*** Opening of TEXT PASSAGE ***

In 1974 he had a transcendental experience when a lady delivering medicine to his door wore a fish-shaped pendant which he said shot a pink beam into his head. He came to believe the beam imparted wisdom and clairvoyance, and also believed it to be intelligent. He would later admit to believing he had been reincarnated as the prophet Elijah.

Imagination has its dangers. It is a powerful thing able to transform reality. Science fiction writers often use their imagination to shape what the future will actually make come into being. But it can also turn your mind inside out. A great science fiction writer like Philip K. Dick can contemplate the nature of reality and turn his own reality inside out. It is a lesson for me, a lesson for all of us. Wait, is that a pink beam of light I see? No, I just imagined it.


























Mickey Predicts… Uh, Oh!
I have lately been watching YouTube videos about science fiction writers like Jules Verne, Isaac Asimov, and Arthur C. Clarke. These are visionary writers who predicted many things about future applications of science and technology.
Verne foresaw nuclear submarines, expeditions into the interior of the planet, and men setting foot on the moon. Asimov predicted much of what we must deal with in terms of robots and thinking machines with artificial intelligence. And Clarke envisioned satellites and how they could be used for communications and other things we are currently doing in a massive way. He wrote the story that the movie 2001 a Space Odyssey is based on.
So, now Mickey has to get in on the prediction bandwagon too. After all, he thinks he is a science fiction writer too, foreseeing things like rabbit people, de-evolution machines, and time-travel gloves.

*** Close of TEXT PASSAGE ***
*** Opening of DATASET ***

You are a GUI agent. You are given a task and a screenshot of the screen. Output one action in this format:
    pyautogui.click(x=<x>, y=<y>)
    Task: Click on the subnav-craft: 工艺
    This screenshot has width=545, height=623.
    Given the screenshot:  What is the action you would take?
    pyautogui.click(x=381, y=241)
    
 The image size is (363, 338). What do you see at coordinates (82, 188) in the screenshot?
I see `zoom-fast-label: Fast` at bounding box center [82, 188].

*** Close of DATASET ***

# PROBLEM 1
In the blog passage, which writer envisioned satellites and their use for communications?
# PROBLEM 2
Copy the section of the blog passage starting at "In 1974 he had" and ending at "just imagined it.".
Answer using only the blog passage, not the listing.

# PROBLEM SOLUTION 1
Arthur C. Clarke.

# PROBLEM SOLUTION 2
In 1974 he had a transcendental experience when a lady delivering medicine to his door wore a fish-shaped pendant which he said shot a pink beam into his head. He came to believe the beam imparted wisdom and clairvoyance, and also believed it to be intelligent. He would later admit to believing he had been reincarnated as the prophet Elijah.

Imagination has its dangers. It is a powerful thing able to transform reality. Science fiction writers often use their imagination to shape what the future will actually make come into being. But it can also turn your mind inside out. A great science fiction writer like Philip K. Dick can contemplate the nature of reality and turn his own reality inside out. It is a lesson for me, a lesson for all of us. Wait, is that a pink beam of light I see? No, I just imagined it.